====== RECORDS PROVIDED

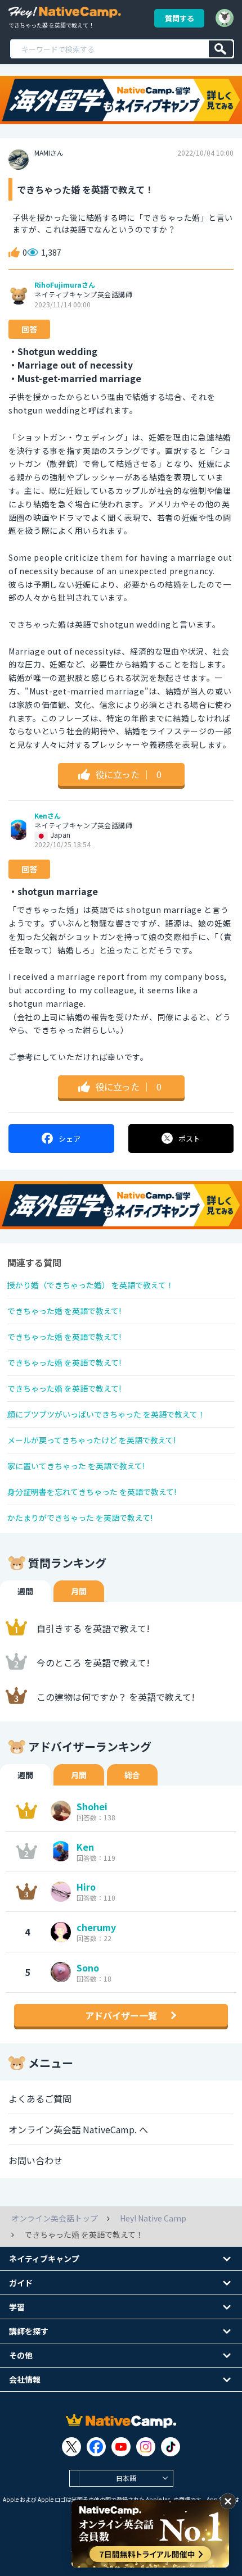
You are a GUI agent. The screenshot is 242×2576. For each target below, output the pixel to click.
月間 (79, 1591)
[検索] (221, 48)
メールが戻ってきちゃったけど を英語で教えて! (91, 1440)
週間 (25, 1591)
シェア (69, 1138)
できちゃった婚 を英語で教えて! (64, 1310)
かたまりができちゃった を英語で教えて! (80, 1517)
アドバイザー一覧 (121, 2015)
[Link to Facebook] (96, 2446)
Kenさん (47, 815)
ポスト (189, 1138)
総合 (132, 1774)
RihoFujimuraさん (64, 284)
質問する (179, 18)
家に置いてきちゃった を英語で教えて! (76, 1465)
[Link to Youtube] (121, 2446)
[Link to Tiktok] (170, 2446)
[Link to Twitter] (71, 2446)
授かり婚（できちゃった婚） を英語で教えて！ (90, 1285)
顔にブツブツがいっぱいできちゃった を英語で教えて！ (106, 1414)
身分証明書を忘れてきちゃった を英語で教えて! (91, 1491)
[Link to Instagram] (145, 2446)
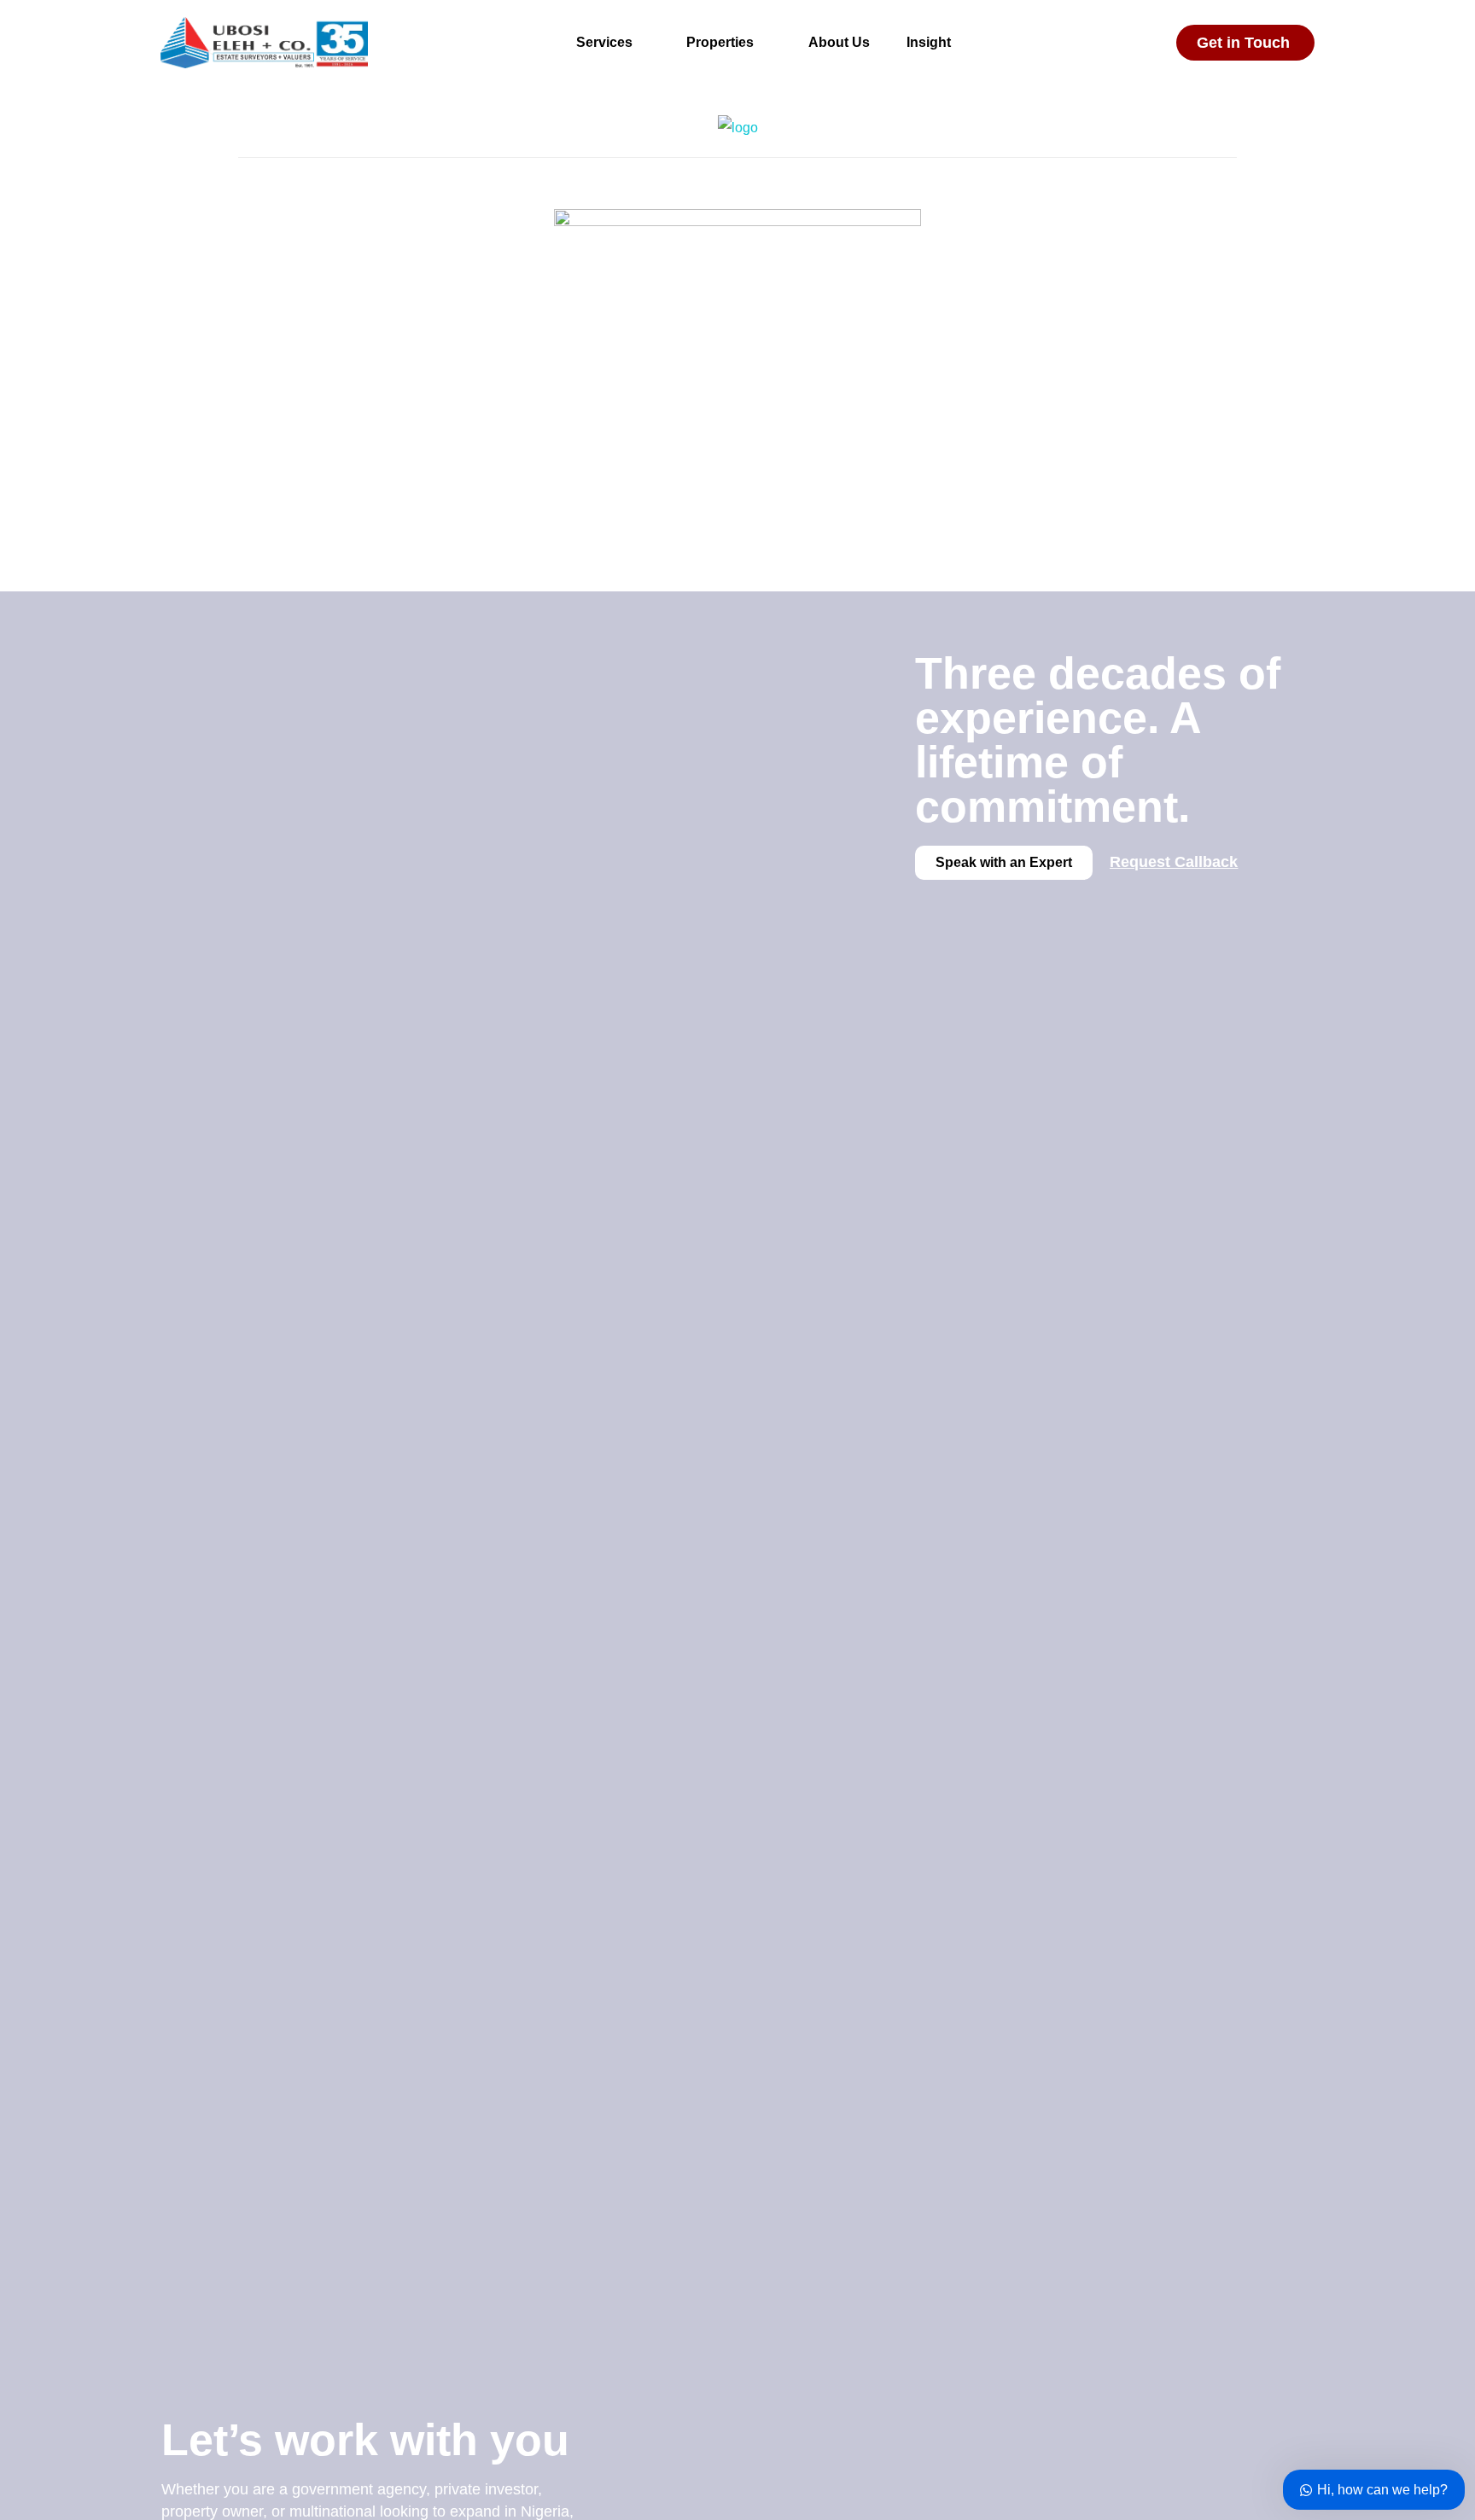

============

» **TASK BRIEF**: From the opening line of the entries, copy each line exactly until the line with "家に置いてきちゃった を英語で教えて! (76, 1465)", which is copied as well; leave out pictures.

» **WRITTEN ANSWER**:
You are a GUI agent. The screenshot is 242×2576. For each target below, output the pixel to click.
月間 (79, 1591)
[検索] (221, 48)
メールが戻ってきちゃったけど を英語で教えて! (91, 1440)
週間 (25, 1591)
シェア (69, 1138)
できちゃった婚 を英語で教えて! (64, 1310)
かたまりができちゃった を英語で教えて! (80, 1517)
アドバイザー一覧 (121, 2015)
[Link to Facebook] (96, 2446)
Kenさん (47, 815)
ポスト (189, 1138)
総合 (132, 1774)
RihoFujimuraさん (64, 284)
質問する (179, 18)
家に置いてきちゃった を英語で教えて! (76, 1465)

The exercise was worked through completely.